Daily fraud update: 27th December

Chris Lee

“Crypto act” introduced to House of Representatives

A bill designed to regulate digital assets such as cryptocurrencies has been introduced to the US House of Representatives.

The bill, which was brought by Republican congressman Paul Gosar, intends to cover a lot of ground – including everything from stipulating which agency is responsible for which type of cryptocurrency to increasing the burden on agencies to report what they find.

The bill has been termed “The Cryptocurrency Act of 2020”.

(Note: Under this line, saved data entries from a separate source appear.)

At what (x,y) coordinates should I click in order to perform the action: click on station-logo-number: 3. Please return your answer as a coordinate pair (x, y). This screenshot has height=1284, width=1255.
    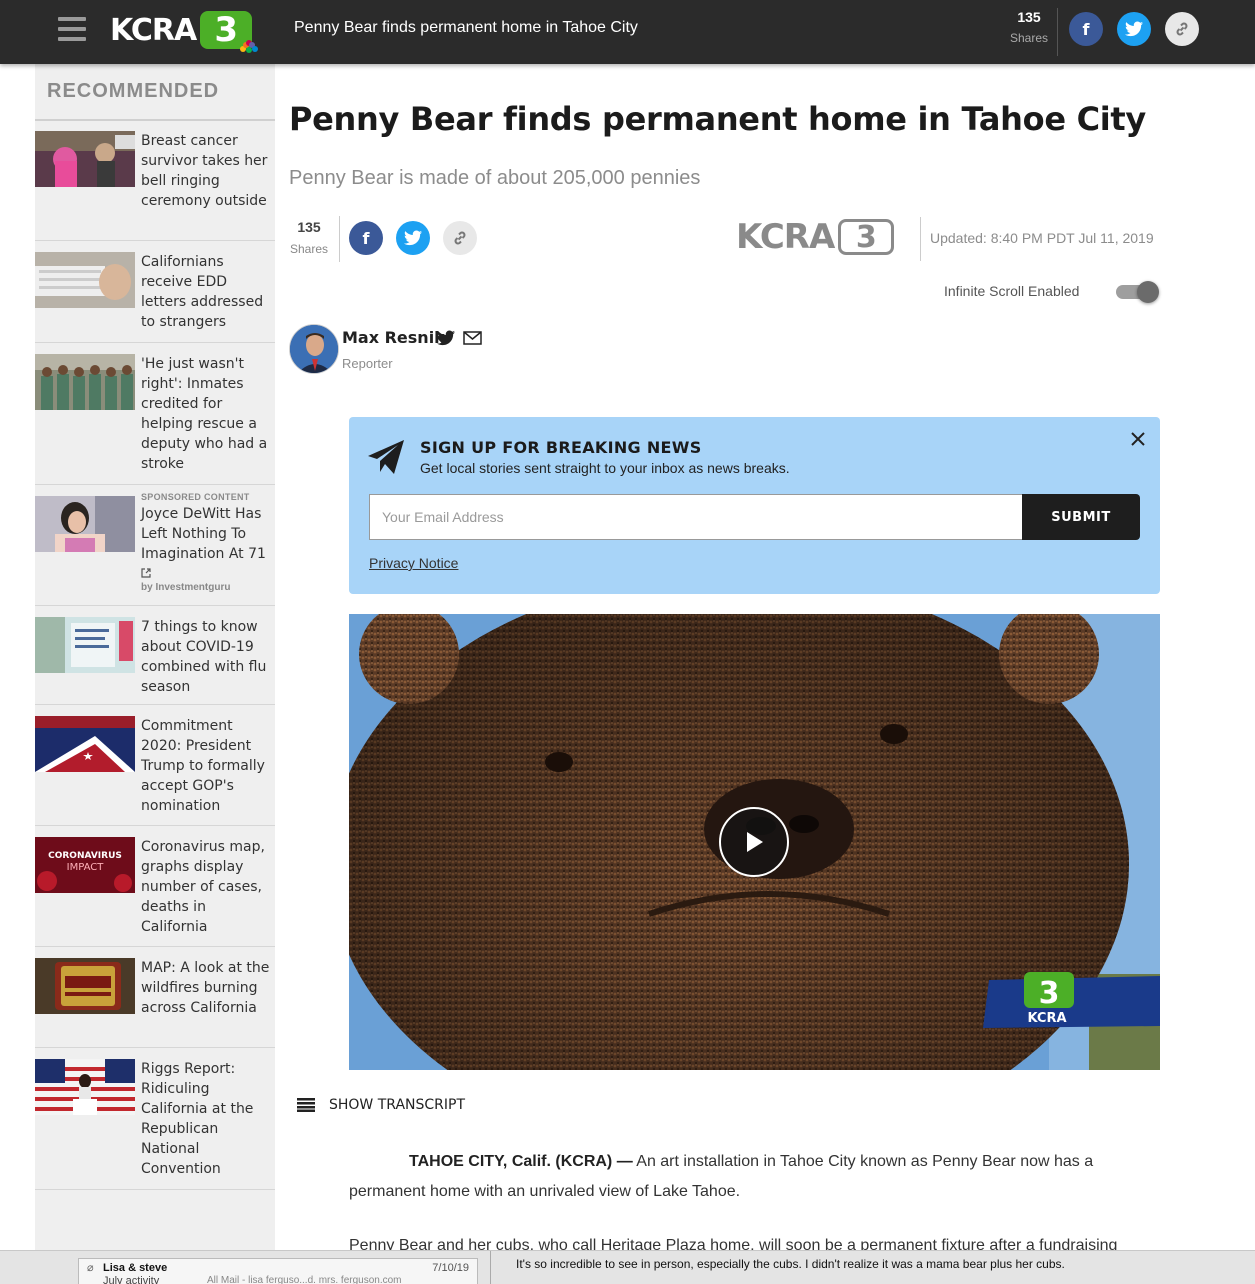
    Looking at the image, I should click on (866, 237).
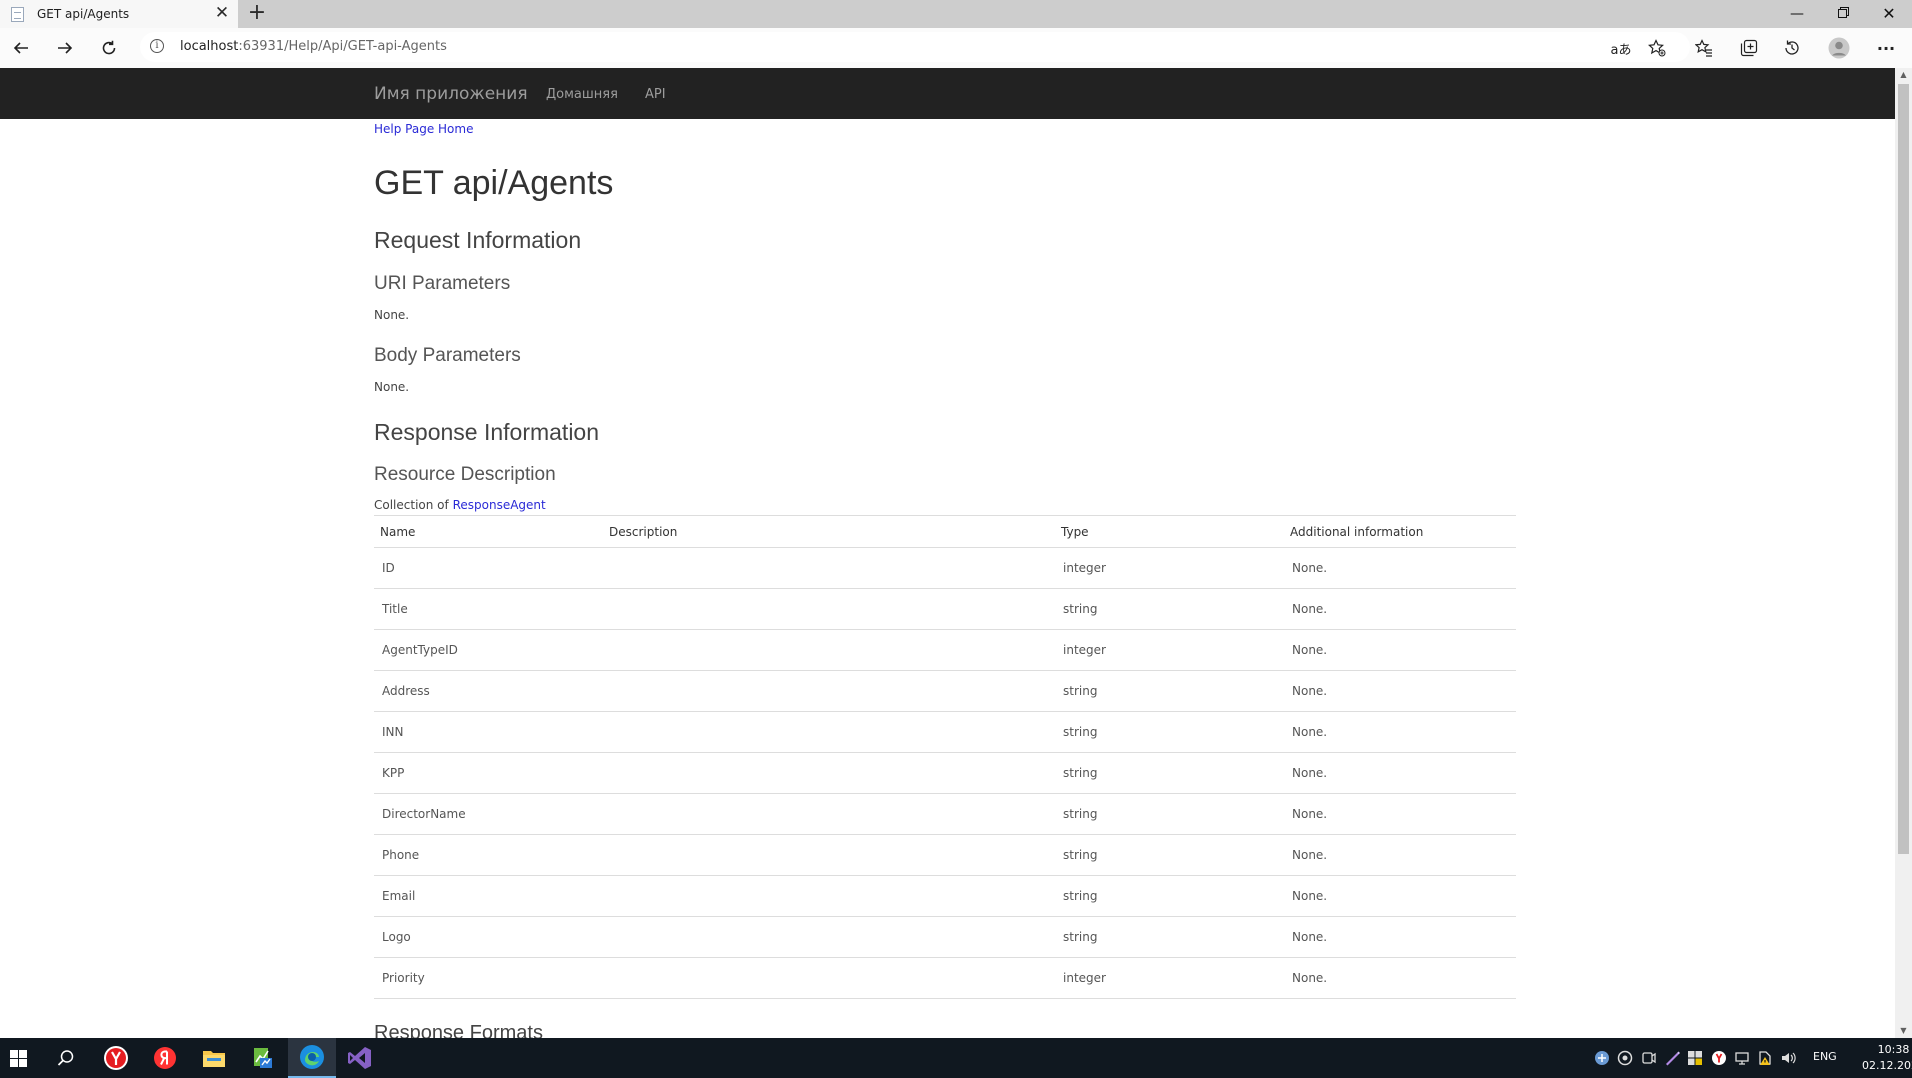  What do you see at coordinates (360, 1058) in the screenshot?
I see `visual-studio-icon` at bounding box center [360, 1058].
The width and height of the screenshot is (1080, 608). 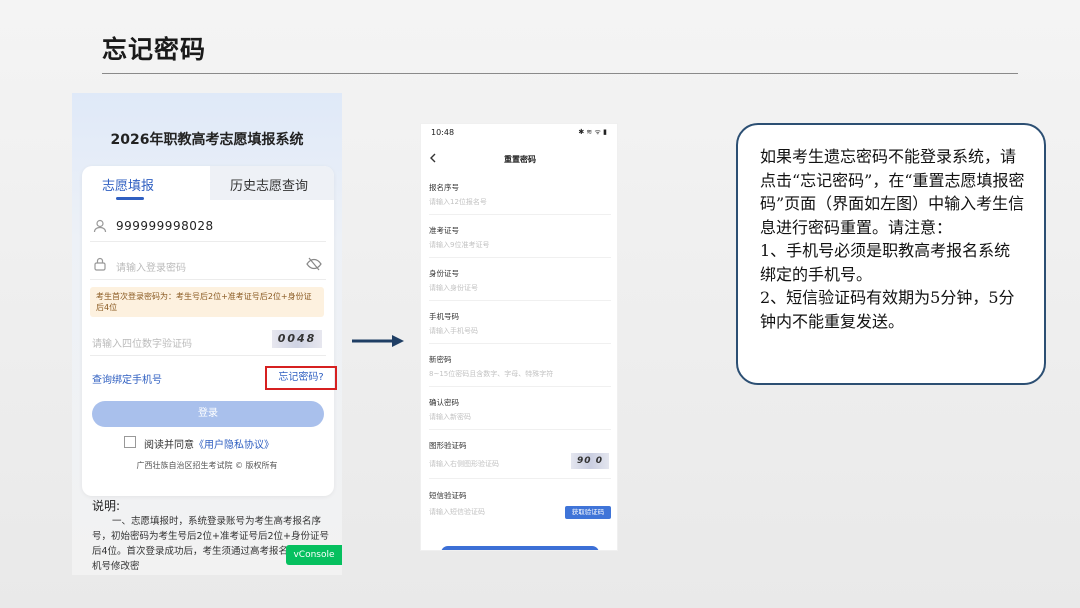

According to crypto press, the stated aim of the bill is to “clarify which Federal agencies regulate digital assets, to require those agencies to notify the public of any Federal licenses, certification, or registrations required to trade such assets, and for other purposes”.

Interestingly, and perhaps most crucially, it also proposes to define various digital assets in particular ways.

It intends to define cryptocurrency, for example, as “representations of United States currency or synthetic derivatives resting on a blockchain”.

It also aims to create a category of “cryptosecurity”, which would refer to “all debt, equity, and derivative instruments that rest on a blockchain or decentralized cryptographic ledger”.

If passed, it would also oblige the Securities and Exchange Commission (SEC) as well as the Commodity Futures Trading Commission (CFTC) to provide a list of licensed crypto asset trading organisations to the public.

The move from Gosar comes not long after a governor at the US Federal Reserve, Lael Brainard, claimed that the murky issue of whether or not a crypto asset is a security is causing problems for many regulators.

“Our current framework is based largely on whether a cryptocurrency is deemed to be a security or has associated derivative financial products and whether the participating institutions have a supervisory agency overseeing their activities”, she said.

“Unlike many other jurisdictions, regulators do not have plenary authority over retail payments in the United States”, she added.

She also argued that there was an important international dimension to the issue.

“(R)egulatory challenges are likely to be inherently cross-border in nature”, she said.

“Because stablecoins and other cryptocurrencies are unlikely to be bound by physical borders, regulatory actions in one jurisdiction are unlikely to be fully effective without coordinated action elsewhere”, she added during a speech in Germany.

OneCoin lawsuit to persist after court decision

A lawsuit against a man associated with the alleged Ponzi scheme OneCoin is set to continue after a judge gave the go-ahead for it to persist.

The decision to pursue the lawsuit came from the New York Southern District Court, despite a conversation occurring about a possible pre-indictment disposition for one of those accused.

David Pike, who was the chief operating officer of a private equity which OneCoin allegedly collaborated with in order to enhance its legitimacy, may face the disposition.

The case, which focuses in part on money laundering claims, will now continue until 12th January.